COMO en cada año por primavera, llegarán las declaraciones de Hacienda, que pueden ser de amor o de guerra. Es decir, aquellas en las que a la persona contribuyente le corresponde una devolución o un pago. Año tras año se repite el mismo dilema: ojalá a mi me tocase pagar de lo lindo porque eso significa que he cobrado mucho a lo largo de todo el año. Sin embargo, llegada la hora de saldar cuentas, no pocas veces se repite otra situación: intentar escaparse de los impuestos. A nada que ustedes se muevan por la fase intermedia y les salgan un puñadito de euros a devolver pueden darse por satisfechos. Han cumplido en su papel de ciudadano que se encuentra a la orden del día y se lleva un pellizquito para celebrarlo.

Con todo, los impuestos no tiene buena fama. Oigamos, por ejemplo, a quien fuera presidente de Estados Unidad, Ronald Reagan, quien dijo, no sin cierta sorna o guasa, que “el contribuyente es una persona que trabaja para el Gobierno, pero sin haber hecho las oposiciones a funcionario”. Esa sensación comparten no pocas personas, incluso entre los que profesan la fe de que los impuestos son necesarios para que un pueblo, una ciudad, un territorio o un estado florezcan sin que aparezcan las malas hierbas. Es una suerte de regadío.
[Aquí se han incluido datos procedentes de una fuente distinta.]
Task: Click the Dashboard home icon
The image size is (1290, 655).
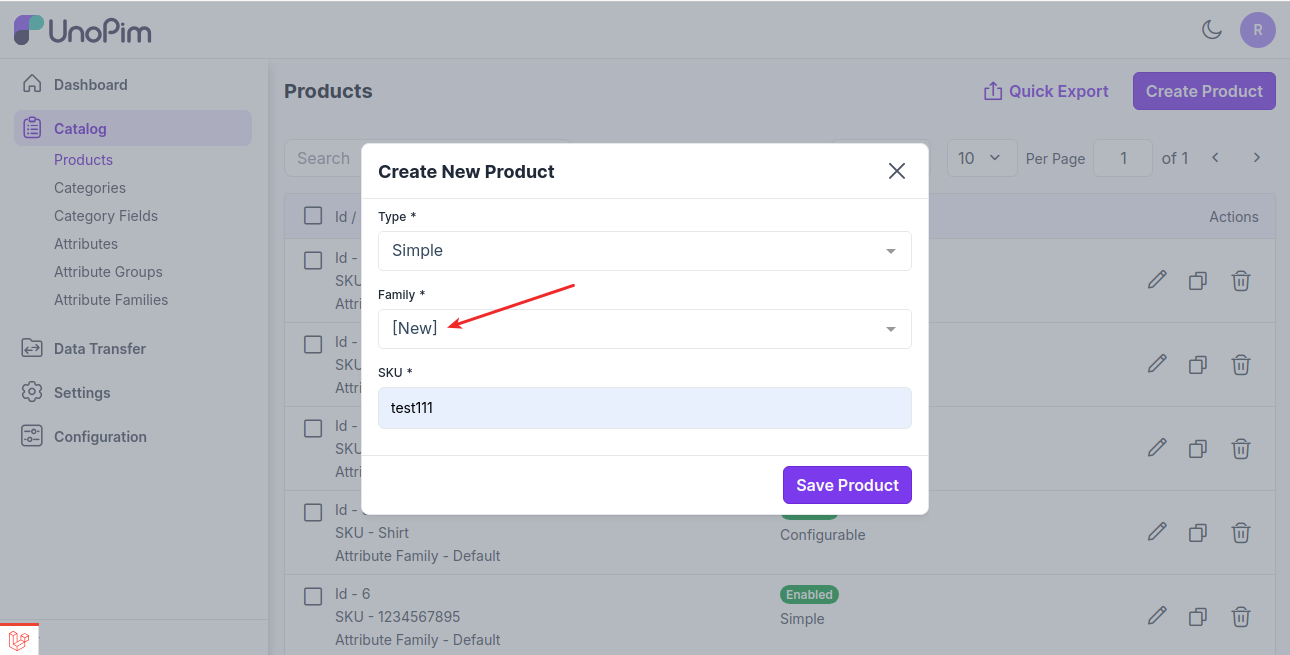Action: 32,84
Pagarán los que aún no ha pagado y cosecharán los que sembraron de más. Ahí se ubica, qué sé yo, la inmensa mayoría de la población. Nos anuncian su llegada como los pájaros anuncian la primavera. Desde hace unos años ya nos remiten la declaración hecha, según algunos opinantes como muestra de que nos vigilan ojo avizor y según otros, como gesto de buena voluntad, aliviándonos el peso de tener que resolver un jeroglífico egipcio sin una piedra Roseta que nos ayude pero sin la posibilidad de que podamos hacer una declaración en la que nos salga el sol.